Return the data that follows, keeping every word and mark unchanged.
===== Input data
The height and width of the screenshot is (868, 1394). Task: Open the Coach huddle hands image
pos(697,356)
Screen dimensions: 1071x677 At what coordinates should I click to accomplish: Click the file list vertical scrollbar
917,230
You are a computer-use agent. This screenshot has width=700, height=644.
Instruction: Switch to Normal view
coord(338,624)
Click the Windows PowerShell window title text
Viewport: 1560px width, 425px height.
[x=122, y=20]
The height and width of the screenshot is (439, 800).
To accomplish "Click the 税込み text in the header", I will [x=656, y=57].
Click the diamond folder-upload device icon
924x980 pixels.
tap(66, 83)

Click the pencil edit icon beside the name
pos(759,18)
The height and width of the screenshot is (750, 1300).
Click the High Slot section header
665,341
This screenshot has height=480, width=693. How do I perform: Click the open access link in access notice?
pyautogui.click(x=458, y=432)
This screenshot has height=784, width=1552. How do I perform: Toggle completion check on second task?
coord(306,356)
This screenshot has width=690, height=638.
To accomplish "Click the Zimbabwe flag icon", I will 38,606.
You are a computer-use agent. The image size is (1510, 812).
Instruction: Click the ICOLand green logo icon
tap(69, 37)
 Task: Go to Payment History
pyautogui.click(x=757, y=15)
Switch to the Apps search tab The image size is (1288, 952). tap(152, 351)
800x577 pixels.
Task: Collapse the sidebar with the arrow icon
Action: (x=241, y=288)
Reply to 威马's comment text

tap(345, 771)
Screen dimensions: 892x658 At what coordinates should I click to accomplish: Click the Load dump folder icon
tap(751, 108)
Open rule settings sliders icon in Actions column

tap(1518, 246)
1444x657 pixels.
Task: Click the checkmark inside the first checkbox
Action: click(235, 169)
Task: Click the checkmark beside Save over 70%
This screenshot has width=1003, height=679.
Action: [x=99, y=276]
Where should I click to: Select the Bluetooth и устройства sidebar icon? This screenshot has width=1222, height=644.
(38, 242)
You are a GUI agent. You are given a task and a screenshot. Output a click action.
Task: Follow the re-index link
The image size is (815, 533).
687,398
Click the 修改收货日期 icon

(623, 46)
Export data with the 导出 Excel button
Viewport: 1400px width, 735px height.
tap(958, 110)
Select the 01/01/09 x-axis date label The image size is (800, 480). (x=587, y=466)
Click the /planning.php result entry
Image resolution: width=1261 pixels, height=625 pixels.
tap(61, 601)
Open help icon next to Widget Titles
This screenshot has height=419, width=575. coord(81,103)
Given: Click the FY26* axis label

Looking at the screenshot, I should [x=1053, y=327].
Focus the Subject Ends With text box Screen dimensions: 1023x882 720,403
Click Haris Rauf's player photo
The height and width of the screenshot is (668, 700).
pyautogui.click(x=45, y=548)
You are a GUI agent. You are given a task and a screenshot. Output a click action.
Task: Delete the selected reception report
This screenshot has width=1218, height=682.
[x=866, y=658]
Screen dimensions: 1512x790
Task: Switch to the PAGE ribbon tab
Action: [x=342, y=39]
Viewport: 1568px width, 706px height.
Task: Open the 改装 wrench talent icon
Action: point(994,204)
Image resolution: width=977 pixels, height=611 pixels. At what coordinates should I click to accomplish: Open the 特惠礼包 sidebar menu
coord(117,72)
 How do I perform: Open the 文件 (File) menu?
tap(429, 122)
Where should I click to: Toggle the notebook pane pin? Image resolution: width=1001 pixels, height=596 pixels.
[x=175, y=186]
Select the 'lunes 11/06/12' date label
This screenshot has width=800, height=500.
==========
**Written solution**
The height and width of the screenshot is (868, 1394). Task: Open the Coach huddle hands image
pos(697,356)
Screen dimensions: 1071x677 At what coordinates should I click to accomplish: Click the file list vertical scrollbar
917,230
You are a computer-use agent. This screenshot has width=700, height=644.
Instruction: Switch to Normal view
coord(338,624)
Click the Windows PowerShell window title text
Viewport: 1560px width, 425px height.
[x=122, y=20]
The height and width of the screenshot is (439, 800).
To accomplish "Click the 税込み text in the header", I will [x=656, y=57].
Click the diamond folder-upload device icon
924x980 pixels.
tap(66, 83)

Click the pencil edit icon beside the name
pos(759,18)
The height and width of the screenshot is (750, 1300).
Click the High Slot section header
665,341
This screenshot has height=480, width=693. How do I perform: Click the open access link in access notice?
pyautogui.click(x=458, y=432)
This screenshot has height=784, width=1552. How do I perform: Toggle completion check on second task?
coord(306,356)
This screenshot has width=690, height=638.
To accomplish "Click the Zimbabwe flag icon", I will 38,606.
You are a computer-use agent. The image size is (1510, 812).
Instruction: Click the ICOLand green logo icon
tap(69, 37)
 Task: Go to Payment History
pyautogui.click(x=757, y=15)
Switch to the Apps search tab The image size is (1288, 952). tap(152, 351)
800x577 pixels.
Task: Collapse the sidebar with the arrow icon
Action: (x=241, y=288)
Reply to 威马's comment text

tap(345, 771)
Screen dimensions: 892x658 At what coordinates should I click to accomplish: Click the Load dump folder icon
tap(751, 108)
Open rule settings sliders icon in Actions column

tap(1518, 246)
1444x657 pixels.
Task: Click the checkmark inside the first checkbox
Action: click(235, 169)
Task: Click the checkmark beside Save over 70%
This screenshot has width=1003, height=679.
Action: [x=99, y=276]
Where should I click to: Select the Bluetooth и устройства sidebar icon? This screenshot has width=1222, height=644.
(38, 242)
You are a GUI agent. You are given a task and a screenshot. Output a click action.
Task: Follow the re-index link
The image size is (815, 533).
687,398
Click the 修改收货日期 icon

(623, 46)
Export data with the 导出 Excel button
Viewport: 1400px width, 735px height.
tap(958, 110)
Select the 01/01/09 x-axis date label The image size is (800, 480). (x=587, y=466)
Click the /planning.php result entry
Image resolution: width=1261 pixels, height=625 pixels.
tap(61, 601)
Open help icon next to Widget Titles
This screenshot has height=419, width=575. coord(81,103)
Given: Click the FY26* axis label

Looking at the screenshot, I should [x=1053, y=327].
Focus the Subject Ends With text box Screen dimensions: 1023x882 720,403
Click Haris Rauf's player photo
The height and width of the screenshot is (668, 700).
pyautogui.click(x=45, y=548)
You are a GUI agent. You are given a task and a screenshot. Output a click action.
Task: Delete the selected reception report
This screenshot has width=1218, height=682.
[x=866, y=658]
Screen dimensions: 1512x790
Task: Switch to the PAGE ribbon tab
Action: [x=342, y=39]
Viewport: 1568px width, 706px height.
Task: Open the 改装 wrench talent icon
Action: point(994,204)
Image resolution: width=977 pixels, height=611 pixels. At what coordinates should I click to accomplish: Open the 特惠礼包 sidebar menu
coord(117,72)
 How do I perform: Open the 文件 (File) menu?
tap(429, 122)
Where should I click to: Toggle the notebook pane pin? Image resolution: width=1001 pixels, height=596 pixels.
[x=175, y=186]
Select the 'lunes 11/06/12' date label
This screenshot has width=800, height=500.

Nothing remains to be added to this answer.